Vehicle excise duty (VED) varies according to the CO2 emissions and the fuel type of the vehicle. For cars registered before 01 March 2001 it is based on engine size. For cars registered on or after 01 March 2001 the VED or road tax is based on the car's CO2 emissions.
If you’re after a green Kona, you’ll want to wait for the upcoming all-electric version, as the 1.0-litre is good but not class-leading and the 1.6-litre is well off the pace.
Diesel versions arriving in 2018 should provide lower CO2 emissions than the petrols, though the tide is turning against diesel in many cities.
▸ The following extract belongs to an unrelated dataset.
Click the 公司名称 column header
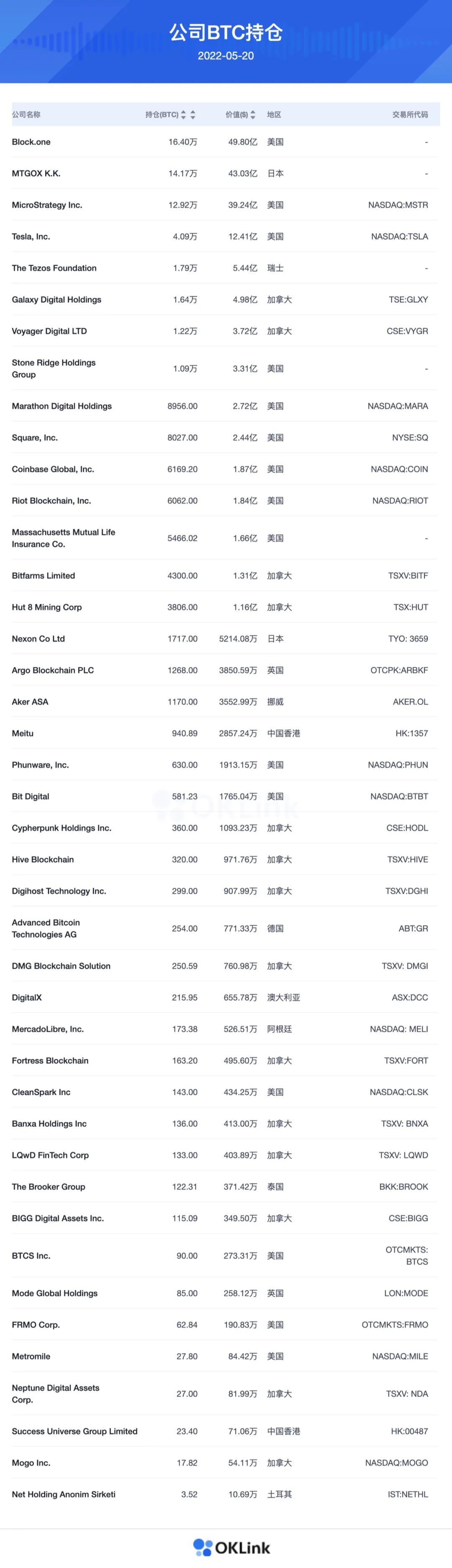The height and width of the screenshot is (1568, 452). pyautogui.click(x=26, y=114)
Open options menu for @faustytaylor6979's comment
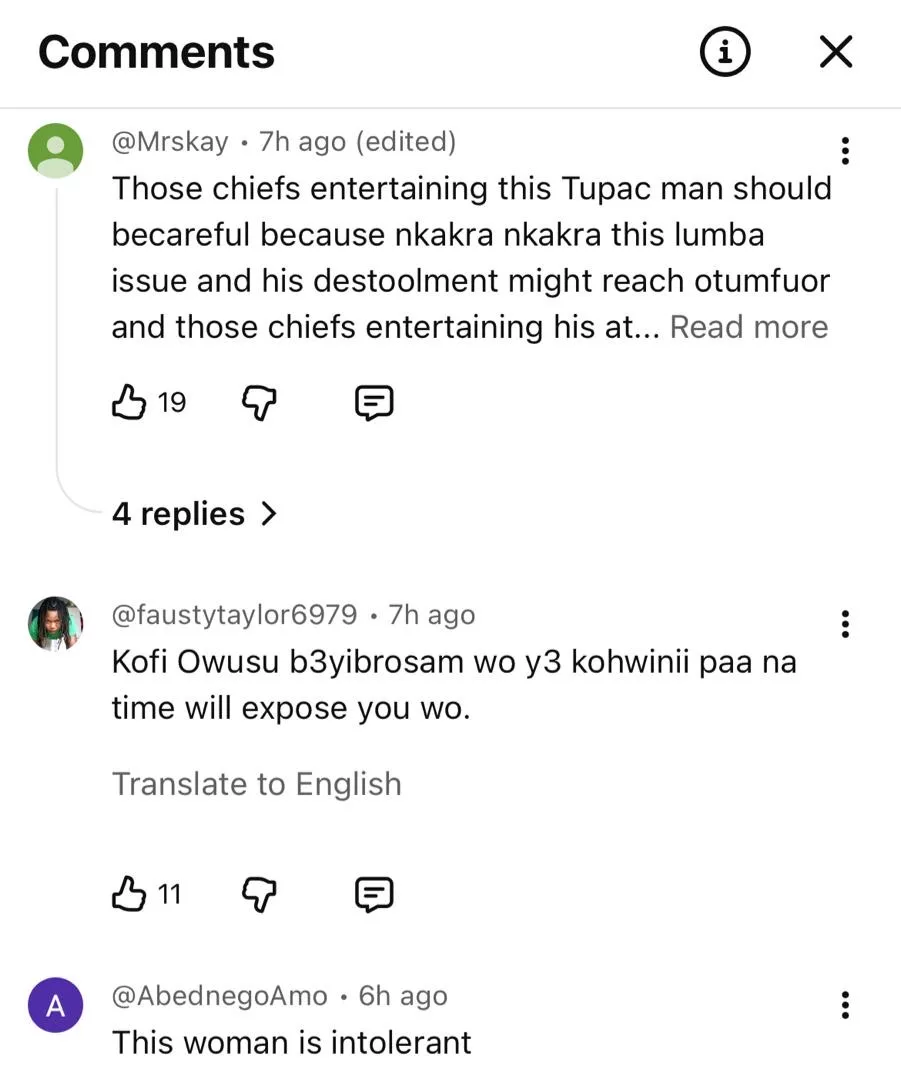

This means that for most, the 1.0-litre or all-electric verison make the most sense as environmentally-friendly options.
Highest and lowest CO2 emissions
|Engine||CO2 emissions||Road tax (12 months)|
|1.0 T-GDi (120ps) Petrol||117 g/km (Min)||£140|
|1.6 T-GDi (177ps) Petrol||153 g/km (Max)||£140|
With petrol engines and other components shared across other Hyundai and Kia models and Hyundai’s solid reputation for reliability, the Kona shouldn’t offer any nasty surprises.
The diesel engines heading for the Kona come from Hyundai’s latest generation of engines, so it’s possible there may be some initial teething problems. However, we expect most drivers to be able to have trouble-free service from the Kona.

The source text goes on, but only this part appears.